__WHAT IS REQUIRED__: Can you pull out each line of the data below that includes the word "computer"?

═════ DATA IN THIS EXERCISE ═════

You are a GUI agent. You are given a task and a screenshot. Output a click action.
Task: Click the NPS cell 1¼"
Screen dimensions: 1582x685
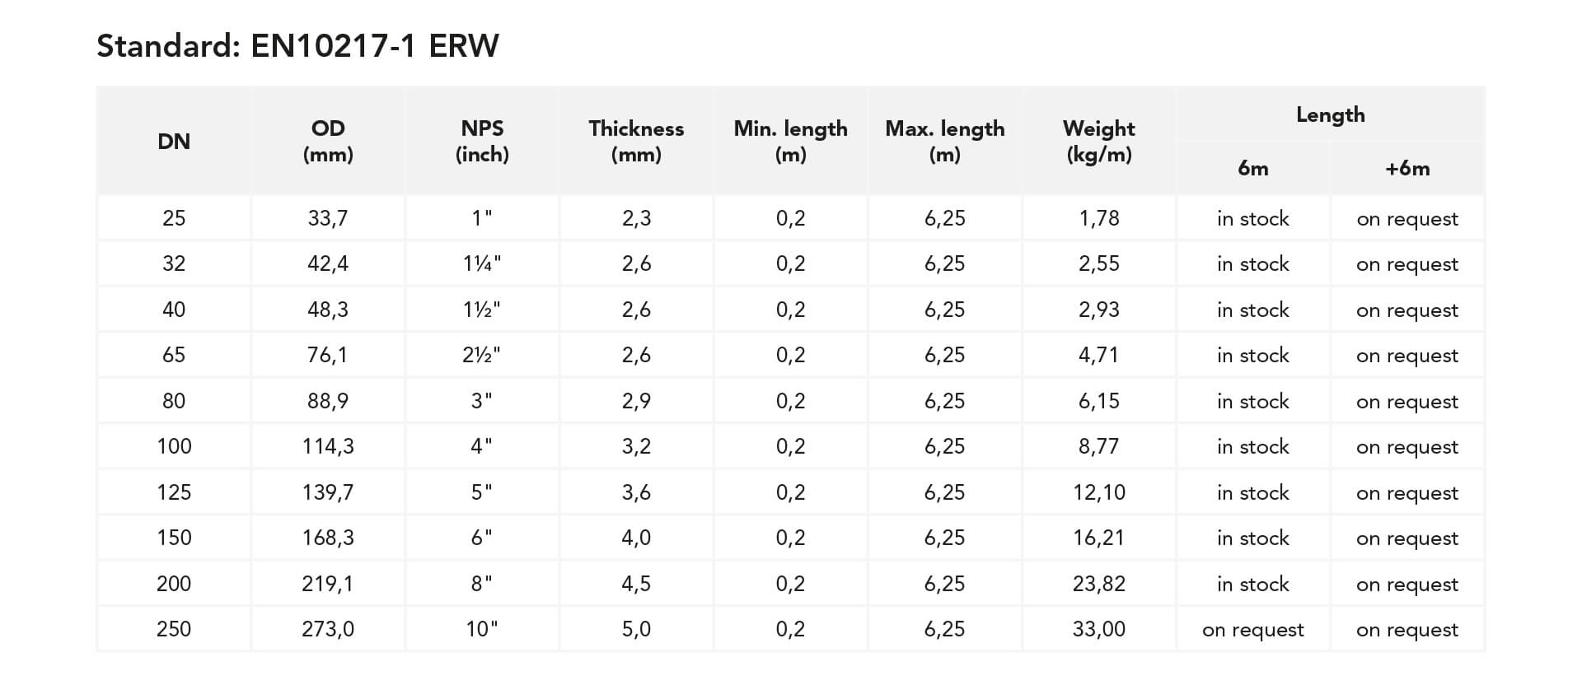(482, 264)
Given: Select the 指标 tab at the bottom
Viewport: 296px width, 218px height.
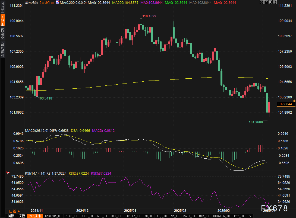Looking at the screenshot, I should coord(11,216).
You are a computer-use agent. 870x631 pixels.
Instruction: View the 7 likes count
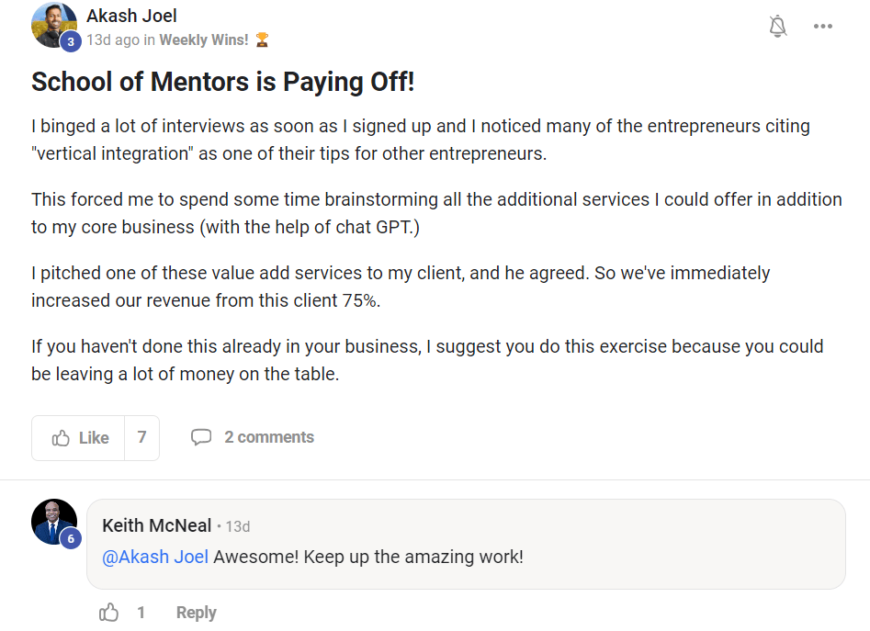pos(141,438)
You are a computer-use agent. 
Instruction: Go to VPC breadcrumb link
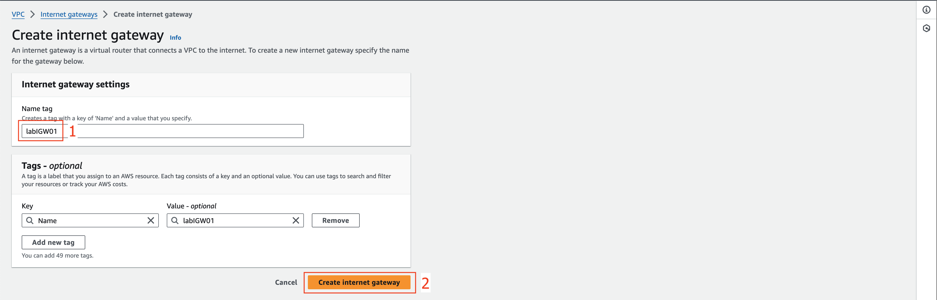coord(18,14)
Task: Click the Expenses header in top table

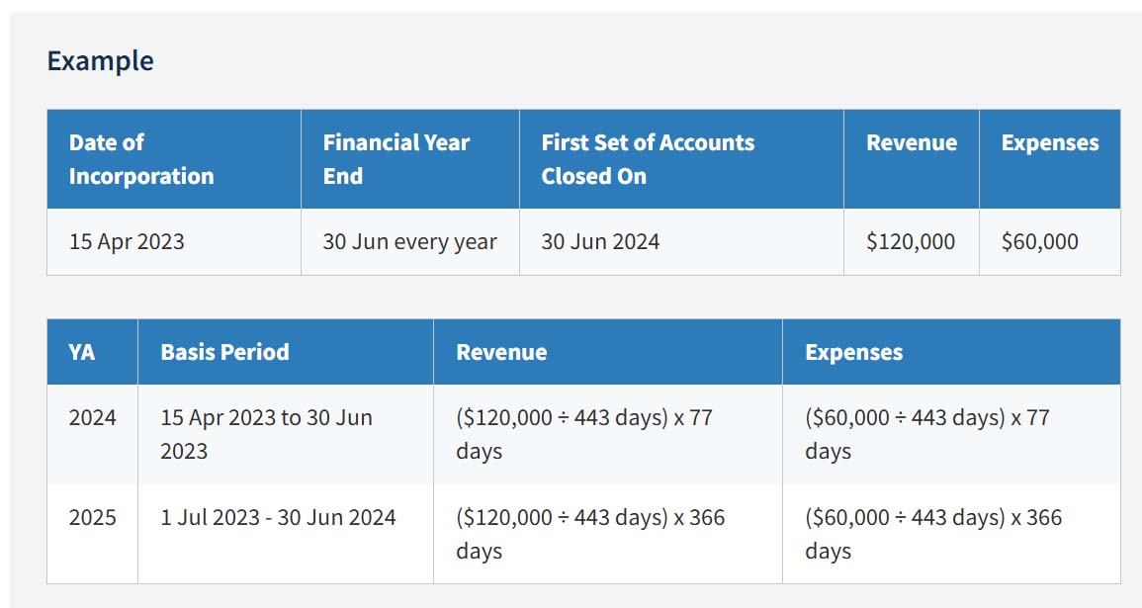Action: (x=1049, y=159)
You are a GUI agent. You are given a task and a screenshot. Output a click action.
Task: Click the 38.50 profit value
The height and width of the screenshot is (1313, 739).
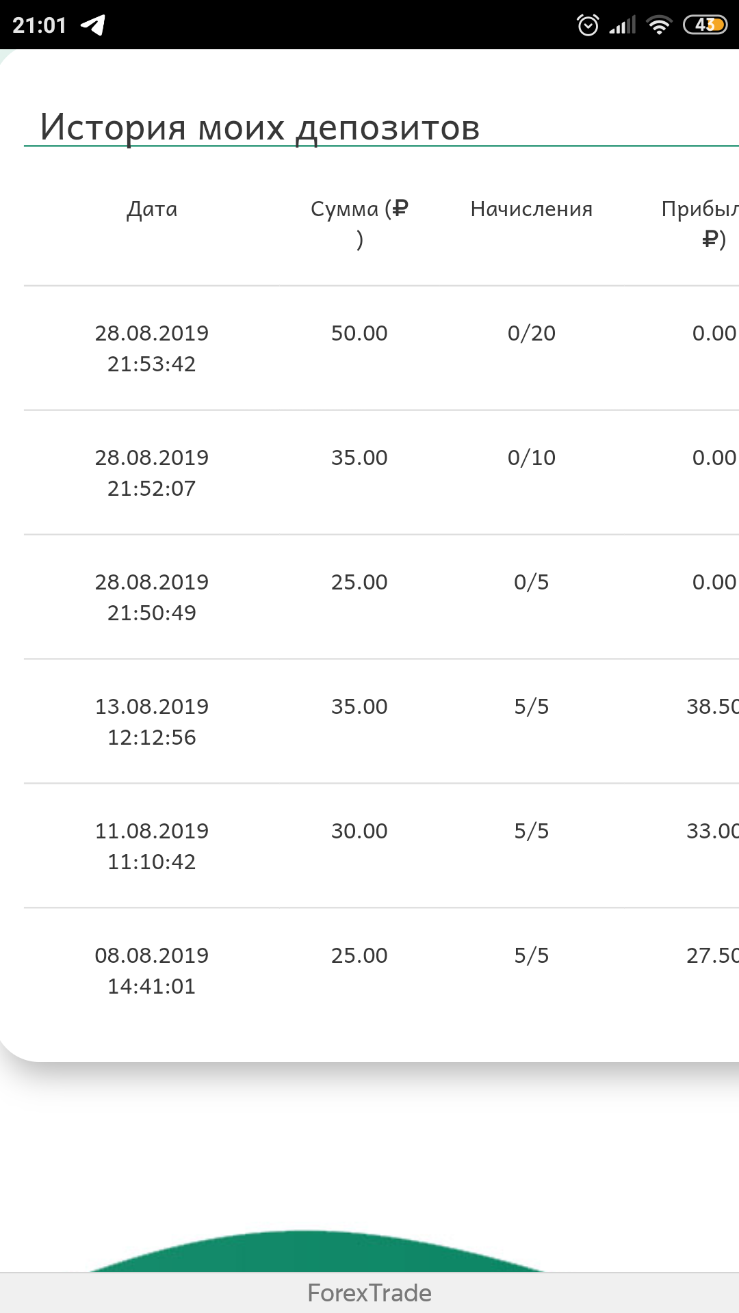click(712, 706)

═════

__YOUR SOLUTION__:
You are a computer-use agent. 870x631 pixels.
You are a computer-use agent. 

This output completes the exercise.